With the advent of System scoped roles, we can split the RBAC enforcement on the creation APIs. Normal creation should require a project or domain scoped token. Synchronization should require a system scoped token.
Assuming we are using a hub-and-spoke model, all changes that go into the hub need to be reflected in the spokes. This is a non-trivial problem to solve.
The first approach might be so use a notification listener that would then generate an API call to each of the spokes upon creation. However, if implemented naively, messages will get dropped when remote systems are unavailable. In order to guarantee delivery, notifications must be kept in a queue prior to execution of the remote creates, and only removed once the creates have successfully completed. Since notifications are ephemeral, they will not be replayed if the notification listener is not available at creation time either. Thus, a process needs to sweep through the hub to regenerate any missed notifications Since most resources do not have a creation timestamp, there is no way to filter this list for events that happened after a certain point-in-time.
Two Way Synchronization
When a user wants to get work done, they are going to need to make changes. Assuming that role assignments are done centrally, the only changes a user should be making in the spokes are specific to workflows inside the services at the spoke. For most cases, the user can be content with changes made at the center. However, for delegation, the user is going to want to make changes and see the effect of those changes within the scope of a given workflow; waiting for eventually consistent semantics is going to impact productivity.
Assuming the user needs to create an application credential in a spoke Keystone, the question then becomes “should we synchronize this credential with the central one.” While the immediate reaction would seem to be “no” we often find use cases that are not obvious but nevertheless essential to a broad class of users. In those cases, synchronization from spoke to hub is going to follow the same pattern as hub to spoke, with a later “trickle down” to the other spokes.

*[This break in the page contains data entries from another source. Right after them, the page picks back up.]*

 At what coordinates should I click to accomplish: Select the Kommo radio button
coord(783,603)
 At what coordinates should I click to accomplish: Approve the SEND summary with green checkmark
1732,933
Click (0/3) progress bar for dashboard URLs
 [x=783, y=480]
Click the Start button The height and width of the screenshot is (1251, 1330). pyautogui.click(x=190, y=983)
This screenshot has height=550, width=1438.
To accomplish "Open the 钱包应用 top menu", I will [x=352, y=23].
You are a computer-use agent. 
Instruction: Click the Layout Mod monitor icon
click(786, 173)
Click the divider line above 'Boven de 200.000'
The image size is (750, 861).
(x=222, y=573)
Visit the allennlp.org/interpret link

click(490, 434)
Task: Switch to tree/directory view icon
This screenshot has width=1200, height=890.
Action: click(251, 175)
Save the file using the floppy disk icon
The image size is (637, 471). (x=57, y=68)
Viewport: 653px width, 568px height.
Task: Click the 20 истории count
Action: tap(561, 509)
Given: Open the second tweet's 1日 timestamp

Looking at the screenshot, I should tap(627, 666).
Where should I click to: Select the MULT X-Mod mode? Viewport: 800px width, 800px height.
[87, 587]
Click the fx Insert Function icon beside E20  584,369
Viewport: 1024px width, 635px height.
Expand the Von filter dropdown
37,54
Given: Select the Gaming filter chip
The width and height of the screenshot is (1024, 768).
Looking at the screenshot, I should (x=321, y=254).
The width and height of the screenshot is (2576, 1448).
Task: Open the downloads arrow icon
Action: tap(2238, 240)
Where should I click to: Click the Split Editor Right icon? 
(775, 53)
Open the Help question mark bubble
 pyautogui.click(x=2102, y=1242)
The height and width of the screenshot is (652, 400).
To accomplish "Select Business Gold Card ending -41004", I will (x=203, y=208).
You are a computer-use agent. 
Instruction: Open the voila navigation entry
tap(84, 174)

The issue is what to do when two different systems have different definitions of a resource. This could happen due to a network partition, or due to rogue automation creating resources in two different spokes. With mutable resources, it could also happen with creation in one spoke and modification in another or hub.
There are two pieces to conflict resolution: Which agent is responsible for are resolving the conflict and what data should be considered the correct version. An example of a resolution strategy would be: a single agent performs all synchronization, drive from the hub. The Hub version is considered definitive unless a spoke has been designated definitive for a specific subset of data. This strategy has the advantage of providing for local edits, but makes it more difficult to orchestrate them in the center. Contrast this with a strategy, still driven by a central agent, but that also considers the hub version to be definitive. Any changes made at the spoke will be overwritten by changes in the center.
Keystone does not perform soft deletes; once a resource is gone, it is gone forever. Thus, if a resource is deleted out of one Keystone datasource, and no record of that deletion has been captured, there is no way to reconcile between that Keystone server and a separate one short of a complete list/diff of all instances of the resource. This is, obviously a very expensive operation. It also requires the application of the conflict resolution strategy to determine if the resource should be deleted in one server, or created in the other.
Synchronization between Keystones brings in all of the issues of an eventually-consistent database model. Building mechanisms into the Keystone API to support synchronization is going to be necessary, but not sufficient, to building out a scalable cloud infrastructure.